▶ _STATED PROBLEM_:
Rewrite each line of the listing below as an entry in a numbered list, omitting any blank lines.

▶ _RECORDS_:
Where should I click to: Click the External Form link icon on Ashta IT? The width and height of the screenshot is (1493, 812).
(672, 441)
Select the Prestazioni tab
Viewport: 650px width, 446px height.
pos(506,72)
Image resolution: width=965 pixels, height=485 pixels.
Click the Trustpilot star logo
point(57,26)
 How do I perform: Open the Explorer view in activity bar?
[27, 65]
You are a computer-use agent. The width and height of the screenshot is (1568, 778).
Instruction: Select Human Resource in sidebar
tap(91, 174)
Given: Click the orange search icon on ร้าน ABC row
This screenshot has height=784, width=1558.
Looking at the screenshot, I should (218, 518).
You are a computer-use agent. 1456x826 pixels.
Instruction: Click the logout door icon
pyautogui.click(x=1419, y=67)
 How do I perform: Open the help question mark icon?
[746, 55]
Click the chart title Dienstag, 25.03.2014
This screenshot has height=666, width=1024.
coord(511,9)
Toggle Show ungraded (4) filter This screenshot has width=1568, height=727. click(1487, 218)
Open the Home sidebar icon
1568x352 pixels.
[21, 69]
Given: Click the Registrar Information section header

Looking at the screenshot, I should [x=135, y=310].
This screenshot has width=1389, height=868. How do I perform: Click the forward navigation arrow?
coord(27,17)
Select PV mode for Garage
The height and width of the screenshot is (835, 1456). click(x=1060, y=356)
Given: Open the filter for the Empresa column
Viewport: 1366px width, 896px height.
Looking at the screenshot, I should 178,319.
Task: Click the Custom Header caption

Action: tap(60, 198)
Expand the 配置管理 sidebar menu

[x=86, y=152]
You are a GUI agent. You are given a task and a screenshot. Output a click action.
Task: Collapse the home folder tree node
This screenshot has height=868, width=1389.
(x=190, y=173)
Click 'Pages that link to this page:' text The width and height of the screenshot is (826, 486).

▶ _WRITTEN ANSWER_:
1. Where should I click to: Click the External Form link icon on Ashta IT? The width and height of the screenshot is (1493, 812).
2. (672, 441)
3. Select the Prestazioni tab
4. Viewport: 650px width, 446px height.
5. pos(506,72)
6. Image resolution: width=965 pixels, height=485 pixels.
7. Click the Trustpilot star logo
8. point(57,26)
9.  How do I perform: Open the Explorer view in activity bar?
10. [27, 65]
11. You are a computer-use agent. The width and height of the screenshot is (1568, 778).
12. Instruction: Select Human Resource in sidebar
13. tap(91, 174)
14. Given: Click the orange search icon on ร้าน ABC row
15. This screenshot has height=784, width=1558.
16. Looking at the screenshot, I should (218, 518).
17. You are a computer-use agent. 1456x826 pixels.
18. Instruction: Click the logout door icon
19. pyautogui.click(x=1419, y=67)
20.  How do I perform: Open the help question mark icon?
21. [746, 55]
22. Click the chart title Dienstag, 25.03.2014
23. This screenshot has height=666, width=1024.
24. coord(511,9)
25. Toggle Show ungraded (4) filter This screenshot has width=1568, height=727. click(1487, 218)
26. Open the Home sidebar icon
27. 1568x352 pixels.
28. [21, 69]
29. Given: Click the Registrar Information section header
30. Looking at the screenshot, I should [x=135, y=310].
31. This screenshot has width=1389, height=868. How do I perform: Click the forward navigation arrow?
32. coord(27,17)
33. Select PV mode for Garage
34. The height and width of the screenshot is (835, 1456). click(x=1060, y=356)
35. Given: Open the filter for the Empresa column
36. Viewport: 1366px width, 896px height.
37. Looking at the screenshot, I should 178,319.
38. Task: Click the Custom Header caption
39. Action: tap(60, 198)
40. Expand the 配置管理 sidebar menu
41. [x=86, y=152]
42. You are a GUI agent. You are given a task and a screenshot. Output a click action.
43. Task: Collapse the home folder tree node
44. This screenshot has height=868, width=1389.
45. (x=190, y=173)
46. Click 'Pages that link to this page:' text The width and height of the screenshot is (826, 486).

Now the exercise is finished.